When we talk about the Software Delivery Life Cycle, the value is mainly added to the two places. The first is at the software development stage, and second is at a delivery phase when customer feedback is received. Other than this, the associated teams need to manage transportation. The main idea is to ensure faster response from product development to the delivery phase; it may help to assure more value. Although there is a considerable benefit of transportation activities, they do not add value to the entire process.

On the other side, DevOps can help you compute the value equation more effectively. This approach focuses on the phases that add more value and try to organize all the actions for minimized risks.
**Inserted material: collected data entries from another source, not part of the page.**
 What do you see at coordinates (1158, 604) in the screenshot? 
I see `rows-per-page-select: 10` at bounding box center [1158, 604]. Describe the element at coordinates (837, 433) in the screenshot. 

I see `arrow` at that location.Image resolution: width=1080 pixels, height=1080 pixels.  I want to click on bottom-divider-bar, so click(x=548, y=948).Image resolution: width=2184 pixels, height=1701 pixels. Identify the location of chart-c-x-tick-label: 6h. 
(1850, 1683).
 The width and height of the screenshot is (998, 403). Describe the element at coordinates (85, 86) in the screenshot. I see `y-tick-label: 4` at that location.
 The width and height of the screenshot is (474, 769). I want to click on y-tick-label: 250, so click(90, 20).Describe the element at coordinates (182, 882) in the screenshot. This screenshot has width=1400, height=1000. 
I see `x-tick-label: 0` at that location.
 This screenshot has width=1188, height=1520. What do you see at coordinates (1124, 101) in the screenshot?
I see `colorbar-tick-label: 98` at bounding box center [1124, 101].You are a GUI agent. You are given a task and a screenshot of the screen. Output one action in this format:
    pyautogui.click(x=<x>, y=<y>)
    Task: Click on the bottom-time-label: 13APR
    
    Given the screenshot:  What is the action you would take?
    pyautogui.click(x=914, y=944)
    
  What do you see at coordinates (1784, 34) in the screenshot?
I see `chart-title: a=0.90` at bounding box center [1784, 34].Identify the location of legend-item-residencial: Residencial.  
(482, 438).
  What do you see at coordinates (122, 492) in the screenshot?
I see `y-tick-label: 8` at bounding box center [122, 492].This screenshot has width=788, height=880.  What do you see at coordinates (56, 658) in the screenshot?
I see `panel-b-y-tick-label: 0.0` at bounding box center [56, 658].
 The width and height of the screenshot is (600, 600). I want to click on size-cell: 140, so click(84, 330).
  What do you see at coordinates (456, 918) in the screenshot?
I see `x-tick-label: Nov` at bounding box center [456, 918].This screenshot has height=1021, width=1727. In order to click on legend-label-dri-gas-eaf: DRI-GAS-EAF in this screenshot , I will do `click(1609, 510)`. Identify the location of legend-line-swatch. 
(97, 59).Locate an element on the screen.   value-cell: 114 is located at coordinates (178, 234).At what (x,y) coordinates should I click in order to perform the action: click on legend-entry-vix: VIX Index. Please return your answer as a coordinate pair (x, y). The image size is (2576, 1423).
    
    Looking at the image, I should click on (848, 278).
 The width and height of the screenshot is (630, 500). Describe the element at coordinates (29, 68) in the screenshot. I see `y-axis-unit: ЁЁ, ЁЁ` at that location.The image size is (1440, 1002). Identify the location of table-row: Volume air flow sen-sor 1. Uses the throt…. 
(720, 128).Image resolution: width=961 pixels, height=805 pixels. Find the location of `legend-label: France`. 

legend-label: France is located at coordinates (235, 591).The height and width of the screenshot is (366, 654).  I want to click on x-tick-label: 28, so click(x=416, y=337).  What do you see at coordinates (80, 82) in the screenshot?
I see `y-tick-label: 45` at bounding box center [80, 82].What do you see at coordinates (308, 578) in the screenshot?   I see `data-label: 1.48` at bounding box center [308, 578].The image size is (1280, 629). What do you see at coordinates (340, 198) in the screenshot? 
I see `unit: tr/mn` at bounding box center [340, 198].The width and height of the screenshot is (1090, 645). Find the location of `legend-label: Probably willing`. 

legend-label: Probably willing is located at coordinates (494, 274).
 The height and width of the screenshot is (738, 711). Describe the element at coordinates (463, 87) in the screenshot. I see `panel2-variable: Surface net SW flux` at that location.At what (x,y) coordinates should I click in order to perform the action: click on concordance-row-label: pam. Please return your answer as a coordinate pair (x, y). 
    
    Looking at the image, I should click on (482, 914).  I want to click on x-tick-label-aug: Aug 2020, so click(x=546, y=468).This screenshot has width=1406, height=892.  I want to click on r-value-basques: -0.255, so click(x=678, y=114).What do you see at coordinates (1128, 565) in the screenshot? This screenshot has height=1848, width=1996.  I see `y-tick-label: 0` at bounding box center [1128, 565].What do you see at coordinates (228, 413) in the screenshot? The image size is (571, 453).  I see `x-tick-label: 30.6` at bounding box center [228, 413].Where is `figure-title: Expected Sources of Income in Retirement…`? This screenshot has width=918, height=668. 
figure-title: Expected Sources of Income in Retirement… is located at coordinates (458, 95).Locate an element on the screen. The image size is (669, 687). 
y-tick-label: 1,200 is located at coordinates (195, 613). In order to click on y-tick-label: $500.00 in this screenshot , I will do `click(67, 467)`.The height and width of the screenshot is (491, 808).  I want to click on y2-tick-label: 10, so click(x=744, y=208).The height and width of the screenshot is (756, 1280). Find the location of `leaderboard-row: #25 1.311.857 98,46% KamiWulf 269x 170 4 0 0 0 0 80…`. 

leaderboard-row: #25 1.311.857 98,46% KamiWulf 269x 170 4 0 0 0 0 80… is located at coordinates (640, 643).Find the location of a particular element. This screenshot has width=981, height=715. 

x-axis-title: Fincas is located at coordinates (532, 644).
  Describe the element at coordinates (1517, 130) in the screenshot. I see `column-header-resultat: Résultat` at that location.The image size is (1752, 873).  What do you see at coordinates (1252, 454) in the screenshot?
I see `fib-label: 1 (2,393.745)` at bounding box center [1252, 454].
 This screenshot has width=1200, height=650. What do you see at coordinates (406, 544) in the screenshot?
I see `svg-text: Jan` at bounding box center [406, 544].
The traditional IT considers all this in conceptual terms, but the biggest trouble is that it treats all different stages with equal importance, or may give equal importance to the wrong stages as well.

The DevOps approach, practices and policies differ more from the traditional IT, and the differences can be observed in terms of a few key dimensions. Here we have listed details about how they may impact the overall performance:

  • Batch size:

When we talk about traditional IT, it has to deal with the time-consuming processes, and the releases also get quite disruptive and expensive. On the other side, DevOps believe in considering small batch sizes that are comparatively easier to manage. Even beginners may find them easier to understand, and the process becomes less risky. Even if things get wrong somewhere in-between, it is easier to fix. In short, DevOps release has offered more convenience and responsiveness to the consumers.

  • Easy organization:

Traditional IT follows the skill centric silos, and in the typical environment, every new feature has to undergo around 3 to 4 silos before delivering the product to the end consumers. It means 80% of the time is wasted in the back and forth movement between different silos. But on the other side, DevOps operates through dedicated cross-functional teams. The prime goal of every task is to enhance productivity while reducing the cycle time so that customers can stay satisfied.

  • Efficient scheduling:

Efficient scheduling is a must in traditional IT organization; hence, organizations need to invest in sophisticated scheduling. On the other side, the DevOps organization schedule is operated on the local cell level. The perfect combination of dedicated teams, smaller batch sizes and automated processes ensure easy scheduling. There is no need to wait so long at every stage as it eliminates the time-consuming decisions and escalations between different phases.

  • Information management:

Both traditional IT and DevOps organizations share and generate tones of data; the main difference lies in how teams make use of that valuable information. In the case of traditional systems, the management is quite difficult because of too much data and improper approach. However, in the case of DevOps, it is possible for teams to consume the data more effectively with the automated processes. It eliminates the approvals of the managers, time lag in lengthy reports and queue time as well.

Other than this, DevOps is more effective in terms of easy deployment, cost metrics, success rate, and overall system management.